My Carmageddon Obsession - A Love Letter to 1997's Most Controversial Racer
I must've been 12 when I first booted up Carmageddon on our family PC. That intro with Iron Maiden's "The Trooper" MIDI version blasting through our tinny speakers - man, I knew I was in for something special. This wasn't your dad's racing game.
1997 was a different time. While everyone else was playing sanitized racers with invisible walls and time penalties, Carmageddon let you do EVERYTHING wrong. Forget the checkpoints - I'd spend hours just exploring the massive open maps, launching my car off ramps, and yes, mowing down those hilariously pixelated pedestrians that exploded into red polygons. The way they'd dive out of the way screaming "I was in the war!" in that ridiculous voice - it was so over-the-top cartoonish that even my parents couldn't help but laugh.
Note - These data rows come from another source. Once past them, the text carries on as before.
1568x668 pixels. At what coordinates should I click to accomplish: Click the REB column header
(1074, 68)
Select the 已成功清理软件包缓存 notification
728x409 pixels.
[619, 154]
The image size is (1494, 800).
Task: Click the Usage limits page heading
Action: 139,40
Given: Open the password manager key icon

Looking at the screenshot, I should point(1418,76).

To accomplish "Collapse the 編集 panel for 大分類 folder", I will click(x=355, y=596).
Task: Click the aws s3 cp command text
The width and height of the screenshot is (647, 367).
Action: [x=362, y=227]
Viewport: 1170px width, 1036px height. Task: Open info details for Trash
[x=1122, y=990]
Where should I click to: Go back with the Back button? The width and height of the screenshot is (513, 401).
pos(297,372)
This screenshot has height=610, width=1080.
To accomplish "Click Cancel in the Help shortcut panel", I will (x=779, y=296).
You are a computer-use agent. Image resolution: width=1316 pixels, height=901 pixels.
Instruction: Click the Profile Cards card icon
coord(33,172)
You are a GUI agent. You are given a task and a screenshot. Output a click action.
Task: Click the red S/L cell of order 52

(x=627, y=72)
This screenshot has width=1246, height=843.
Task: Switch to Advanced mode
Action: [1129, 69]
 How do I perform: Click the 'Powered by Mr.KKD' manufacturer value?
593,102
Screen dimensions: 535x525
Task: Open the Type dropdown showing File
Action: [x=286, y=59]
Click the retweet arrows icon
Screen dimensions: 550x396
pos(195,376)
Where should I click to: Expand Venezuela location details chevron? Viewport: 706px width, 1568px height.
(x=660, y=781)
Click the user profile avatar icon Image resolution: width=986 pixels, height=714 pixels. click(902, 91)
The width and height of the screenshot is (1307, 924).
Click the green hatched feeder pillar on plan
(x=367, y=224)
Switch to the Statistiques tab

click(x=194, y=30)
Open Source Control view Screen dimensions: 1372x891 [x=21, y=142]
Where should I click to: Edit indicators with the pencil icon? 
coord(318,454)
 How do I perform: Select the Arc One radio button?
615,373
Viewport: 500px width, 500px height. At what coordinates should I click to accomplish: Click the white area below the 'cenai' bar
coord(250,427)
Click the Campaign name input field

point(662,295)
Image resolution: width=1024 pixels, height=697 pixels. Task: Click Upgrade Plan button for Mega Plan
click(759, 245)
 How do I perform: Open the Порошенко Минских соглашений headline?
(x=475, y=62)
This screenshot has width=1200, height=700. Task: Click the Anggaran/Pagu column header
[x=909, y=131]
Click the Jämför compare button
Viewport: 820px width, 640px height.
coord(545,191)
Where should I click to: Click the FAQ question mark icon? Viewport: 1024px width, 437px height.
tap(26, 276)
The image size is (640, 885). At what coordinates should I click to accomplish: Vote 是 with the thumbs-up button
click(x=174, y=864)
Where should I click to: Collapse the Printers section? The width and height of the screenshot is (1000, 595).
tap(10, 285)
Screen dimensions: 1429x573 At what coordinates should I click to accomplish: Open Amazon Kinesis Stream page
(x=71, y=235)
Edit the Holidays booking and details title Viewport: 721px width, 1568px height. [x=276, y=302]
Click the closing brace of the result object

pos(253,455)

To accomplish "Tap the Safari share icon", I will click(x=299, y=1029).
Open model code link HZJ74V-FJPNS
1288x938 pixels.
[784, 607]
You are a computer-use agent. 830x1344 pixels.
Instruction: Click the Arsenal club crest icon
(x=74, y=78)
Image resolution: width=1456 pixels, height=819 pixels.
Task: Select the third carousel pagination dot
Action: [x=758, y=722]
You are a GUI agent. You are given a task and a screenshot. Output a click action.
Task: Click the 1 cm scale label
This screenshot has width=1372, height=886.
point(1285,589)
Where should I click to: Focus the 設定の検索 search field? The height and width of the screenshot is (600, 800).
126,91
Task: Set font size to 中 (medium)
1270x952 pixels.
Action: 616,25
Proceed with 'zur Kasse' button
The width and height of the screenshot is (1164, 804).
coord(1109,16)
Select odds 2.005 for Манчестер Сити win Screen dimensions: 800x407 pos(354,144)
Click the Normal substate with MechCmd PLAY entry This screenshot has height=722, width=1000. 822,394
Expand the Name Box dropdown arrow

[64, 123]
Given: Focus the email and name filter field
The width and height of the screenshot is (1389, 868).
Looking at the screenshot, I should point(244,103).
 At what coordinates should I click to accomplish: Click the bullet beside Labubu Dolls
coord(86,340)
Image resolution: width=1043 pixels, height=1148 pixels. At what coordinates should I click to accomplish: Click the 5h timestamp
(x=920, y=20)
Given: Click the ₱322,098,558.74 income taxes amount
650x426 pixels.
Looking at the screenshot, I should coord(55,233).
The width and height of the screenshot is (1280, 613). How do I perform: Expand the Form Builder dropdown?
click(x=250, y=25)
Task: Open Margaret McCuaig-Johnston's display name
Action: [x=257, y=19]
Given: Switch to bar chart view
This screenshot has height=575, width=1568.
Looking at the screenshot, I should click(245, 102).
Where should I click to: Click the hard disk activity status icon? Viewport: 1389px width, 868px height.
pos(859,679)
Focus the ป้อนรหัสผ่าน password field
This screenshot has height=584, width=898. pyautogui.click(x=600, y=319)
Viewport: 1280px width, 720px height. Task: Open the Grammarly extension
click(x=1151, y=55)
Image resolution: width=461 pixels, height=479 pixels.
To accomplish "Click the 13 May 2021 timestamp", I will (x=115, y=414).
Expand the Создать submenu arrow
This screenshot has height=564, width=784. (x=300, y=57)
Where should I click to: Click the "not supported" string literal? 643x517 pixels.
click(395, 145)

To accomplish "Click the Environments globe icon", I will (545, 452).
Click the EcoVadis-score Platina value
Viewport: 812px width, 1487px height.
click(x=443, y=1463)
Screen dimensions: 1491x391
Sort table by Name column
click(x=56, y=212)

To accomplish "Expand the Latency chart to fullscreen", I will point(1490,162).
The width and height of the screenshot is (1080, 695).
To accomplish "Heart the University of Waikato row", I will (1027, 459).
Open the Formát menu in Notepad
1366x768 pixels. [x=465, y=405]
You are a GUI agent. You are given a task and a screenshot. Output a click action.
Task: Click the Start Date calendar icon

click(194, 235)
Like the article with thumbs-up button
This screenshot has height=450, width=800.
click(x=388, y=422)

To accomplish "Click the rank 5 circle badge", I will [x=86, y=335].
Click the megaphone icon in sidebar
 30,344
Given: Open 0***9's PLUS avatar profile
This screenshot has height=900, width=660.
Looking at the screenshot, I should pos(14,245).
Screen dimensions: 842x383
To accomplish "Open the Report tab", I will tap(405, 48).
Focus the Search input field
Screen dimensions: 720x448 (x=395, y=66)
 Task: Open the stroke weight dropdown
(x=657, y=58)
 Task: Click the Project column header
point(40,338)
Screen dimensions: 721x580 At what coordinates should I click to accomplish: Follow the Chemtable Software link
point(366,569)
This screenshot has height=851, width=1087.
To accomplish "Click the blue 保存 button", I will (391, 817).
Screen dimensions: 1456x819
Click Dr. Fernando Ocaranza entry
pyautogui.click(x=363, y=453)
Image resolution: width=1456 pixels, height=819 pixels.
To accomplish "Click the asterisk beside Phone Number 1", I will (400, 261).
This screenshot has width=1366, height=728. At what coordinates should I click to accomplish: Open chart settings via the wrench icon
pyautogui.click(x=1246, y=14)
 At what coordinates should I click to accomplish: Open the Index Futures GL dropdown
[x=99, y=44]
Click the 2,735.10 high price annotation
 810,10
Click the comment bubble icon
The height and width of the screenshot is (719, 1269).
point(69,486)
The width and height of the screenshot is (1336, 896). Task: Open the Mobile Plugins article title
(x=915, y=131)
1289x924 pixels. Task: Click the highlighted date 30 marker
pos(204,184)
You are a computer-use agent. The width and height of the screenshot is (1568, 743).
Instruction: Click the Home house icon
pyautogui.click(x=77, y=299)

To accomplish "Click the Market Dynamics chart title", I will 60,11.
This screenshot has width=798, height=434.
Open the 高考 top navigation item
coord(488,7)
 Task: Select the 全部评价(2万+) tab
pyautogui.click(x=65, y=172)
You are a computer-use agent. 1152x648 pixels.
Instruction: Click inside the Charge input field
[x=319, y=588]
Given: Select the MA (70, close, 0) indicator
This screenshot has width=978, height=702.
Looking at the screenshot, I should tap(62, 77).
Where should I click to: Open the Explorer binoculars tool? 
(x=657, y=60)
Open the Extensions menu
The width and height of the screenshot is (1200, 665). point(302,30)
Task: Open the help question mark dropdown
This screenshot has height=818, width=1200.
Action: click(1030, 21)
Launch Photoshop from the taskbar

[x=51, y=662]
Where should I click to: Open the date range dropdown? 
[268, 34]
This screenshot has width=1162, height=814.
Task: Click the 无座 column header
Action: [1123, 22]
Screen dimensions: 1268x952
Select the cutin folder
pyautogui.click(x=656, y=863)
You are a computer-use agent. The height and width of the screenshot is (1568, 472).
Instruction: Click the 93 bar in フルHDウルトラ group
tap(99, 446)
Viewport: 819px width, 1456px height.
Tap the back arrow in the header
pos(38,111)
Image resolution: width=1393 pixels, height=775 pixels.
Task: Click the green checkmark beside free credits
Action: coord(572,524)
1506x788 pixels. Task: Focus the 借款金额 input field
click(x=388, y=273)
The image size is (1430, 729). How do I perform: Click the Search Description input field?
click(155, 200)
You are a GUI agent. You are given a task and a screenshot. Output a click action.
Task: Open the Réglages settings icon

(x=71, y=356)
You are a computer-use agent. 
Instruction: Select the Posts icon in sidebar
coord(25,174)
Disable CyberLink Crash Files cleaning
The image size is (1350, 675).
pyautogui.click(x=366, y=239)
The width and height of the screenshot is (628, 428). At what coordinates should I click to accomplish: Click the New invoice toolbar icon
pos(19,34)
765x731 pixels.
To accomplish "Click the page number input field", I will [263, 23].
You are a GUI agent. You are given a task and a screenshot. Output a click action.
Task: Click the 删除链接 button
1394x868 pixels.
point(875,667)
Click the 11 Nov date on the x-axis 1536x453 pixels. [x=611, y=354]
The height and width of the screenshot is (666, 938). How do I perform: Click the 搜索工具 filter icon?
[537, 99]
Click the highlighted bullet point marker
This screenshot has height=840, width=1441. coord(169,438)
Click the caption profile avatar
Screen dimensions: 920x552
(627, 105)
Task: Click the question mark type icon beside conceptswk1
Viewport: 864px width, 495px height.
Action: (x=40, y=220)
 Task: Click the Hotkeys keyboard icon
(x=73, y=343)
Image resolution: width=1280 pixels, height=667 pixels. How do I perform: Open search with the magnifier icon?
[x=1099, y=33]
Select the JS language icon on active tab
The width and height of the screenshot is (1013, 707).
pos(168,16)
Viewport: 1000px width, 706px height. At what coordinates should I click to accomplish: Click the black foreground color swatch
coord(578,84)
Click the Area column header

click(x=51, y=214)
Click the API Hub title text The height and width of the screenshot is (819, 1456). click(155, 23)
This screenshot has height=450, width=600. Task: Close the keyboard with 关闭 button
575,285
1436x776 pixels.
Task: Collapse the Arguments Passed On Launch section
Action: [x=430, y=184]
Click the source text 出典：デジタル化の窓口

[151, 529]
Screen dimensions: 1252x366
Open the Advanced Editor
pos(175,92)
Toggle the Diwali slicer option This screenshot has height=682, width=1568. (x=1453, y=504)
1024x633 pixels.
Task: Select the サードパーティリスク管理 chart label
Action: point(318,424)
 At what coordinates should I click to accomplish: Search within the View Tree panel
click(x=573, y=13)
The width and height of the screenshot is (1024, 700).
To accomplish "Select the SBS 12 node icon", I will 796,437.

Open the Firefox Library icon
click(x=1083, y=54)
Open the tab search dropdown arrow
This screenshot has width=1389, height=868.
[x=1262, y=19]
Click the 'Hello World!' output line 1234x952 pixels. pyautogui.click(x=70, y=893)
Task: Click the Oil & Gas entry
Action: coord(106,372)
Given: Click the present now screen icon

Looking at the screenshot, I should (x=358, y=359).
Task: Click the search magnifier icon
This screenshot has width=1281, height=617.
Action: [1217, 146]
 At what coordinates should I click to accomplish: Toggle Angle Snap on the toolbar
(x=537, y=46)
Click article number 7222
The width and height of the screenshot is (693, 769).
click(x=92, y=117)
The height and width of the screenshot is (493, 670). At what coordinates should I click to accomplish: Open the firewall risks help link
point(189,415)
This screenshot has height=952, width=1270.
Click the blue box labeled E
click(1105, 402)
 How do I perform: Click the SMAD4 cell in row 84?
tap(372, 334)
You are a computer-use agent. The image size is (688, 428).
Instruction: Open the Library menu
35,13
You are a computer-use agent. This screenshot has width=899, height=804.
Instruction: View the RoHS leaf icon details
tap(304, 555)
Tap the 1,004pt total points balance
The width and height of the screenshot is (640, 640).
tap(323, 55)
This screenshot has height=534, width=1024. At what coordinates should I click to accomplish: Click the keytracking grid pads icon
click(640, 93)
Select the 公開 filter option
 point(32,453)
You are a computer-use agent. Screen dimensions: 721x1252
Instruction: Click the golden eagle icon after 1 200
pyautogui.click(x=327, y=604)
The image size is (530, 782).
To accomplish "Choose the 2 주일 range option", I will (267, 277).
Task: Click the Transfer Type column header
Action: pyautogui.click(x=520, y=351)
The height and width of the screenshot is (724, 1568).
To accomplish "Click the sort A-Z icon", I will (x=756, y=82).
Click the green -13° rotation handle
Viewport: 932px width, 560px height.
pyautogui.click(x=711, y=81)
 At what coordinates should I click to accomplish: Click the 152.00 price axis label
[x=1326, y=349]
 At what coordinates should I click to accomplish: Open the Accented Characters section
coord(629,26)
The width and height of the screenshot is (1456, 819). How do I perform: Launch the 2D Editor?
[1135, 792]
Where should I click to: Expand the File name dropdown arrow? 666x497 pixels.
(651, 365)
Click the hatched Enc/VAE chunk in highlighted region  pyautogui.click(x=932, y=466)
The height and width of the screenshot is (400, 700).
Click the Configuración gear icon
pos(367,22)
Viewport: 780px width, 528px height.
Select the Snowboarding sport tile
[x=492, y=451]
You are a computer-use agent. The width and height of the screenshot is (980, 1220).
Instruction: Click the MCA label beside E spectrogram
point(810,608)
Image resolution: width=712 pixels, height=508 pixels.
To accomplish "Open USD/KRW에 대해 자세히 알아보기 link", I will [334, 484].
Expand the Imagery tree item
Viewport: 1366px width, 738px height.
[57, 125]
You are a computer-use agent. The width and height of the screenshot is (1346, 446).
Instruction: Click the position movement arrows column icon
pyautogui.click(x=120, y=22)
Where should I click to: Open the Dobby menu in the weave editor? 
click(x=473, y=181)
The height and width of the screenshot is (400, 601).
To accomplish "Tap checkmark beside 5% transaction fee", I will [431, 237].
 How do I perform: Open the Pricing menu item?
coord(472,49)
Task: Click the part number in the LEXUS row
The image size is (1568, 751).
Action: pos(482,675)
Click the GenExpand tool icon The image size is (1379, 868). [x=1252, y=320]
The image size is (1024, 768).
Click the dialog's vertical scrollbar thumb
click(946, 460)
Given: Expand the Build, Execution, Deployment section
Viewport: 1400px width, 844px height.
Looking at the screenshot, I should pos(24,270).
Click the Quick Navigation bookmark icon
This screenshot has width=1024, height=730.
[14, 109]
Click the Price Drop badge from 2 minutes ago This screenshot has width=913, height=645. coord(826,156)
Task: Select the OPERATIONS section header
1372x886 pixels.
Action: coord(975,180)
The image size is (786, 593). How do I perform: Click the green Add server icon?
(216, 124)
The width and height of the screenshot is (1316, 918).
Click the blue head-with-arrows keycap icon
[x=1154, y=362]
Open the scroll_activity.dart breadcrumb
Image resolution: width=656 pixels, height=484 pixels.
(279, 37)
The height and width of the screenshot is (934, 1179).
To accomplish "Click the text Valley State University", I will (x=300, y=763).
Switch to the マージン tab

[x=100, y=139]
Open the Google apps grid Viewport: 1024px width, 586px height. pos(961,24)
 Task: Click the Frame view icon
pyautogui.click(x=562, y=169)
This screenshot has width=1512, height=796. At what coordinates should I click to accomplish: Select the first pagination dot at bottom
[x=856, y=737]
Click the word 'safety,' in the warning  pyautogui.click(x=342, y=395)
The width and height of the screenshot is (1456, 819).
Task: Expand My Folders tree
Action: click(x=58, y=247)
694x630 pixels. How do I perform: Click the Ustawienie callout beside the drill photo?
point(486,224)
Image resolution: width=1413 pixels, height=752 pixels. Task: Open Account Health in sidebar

The freedom was intoxicating. No game had given us this kind of sandbox destruction before GTA even existed. remember how we all tried to go backward to track crashing into oncoming cars in every other racing games ? !
Want to ignore the race and hunt down opponents? Go for it. Feel like climbing that seemingly impossible cliff face? The physics engine would let you try. Every session turned into its own emergent story.
Then 2016 rolled around with Max Damage, and... oof. What a gut punch. They had all the ingredients - better graphics, modern physics, the original team - but somehow forgot what made Carmageddon special. The cars handled like wet bars of soap sliding on ice. Zero weight, zero impact, zero satisfaction. Every collision felt like bumping marshmallows together.
Where was the crunchy metal-on-metal impacts? The satisfying THUNK when you T-boned someone at 100mph? Instead we got floaty, weightless vehicles that seemed allergic to the ground. It felt like an early access game that never got finished - probably because it basically was.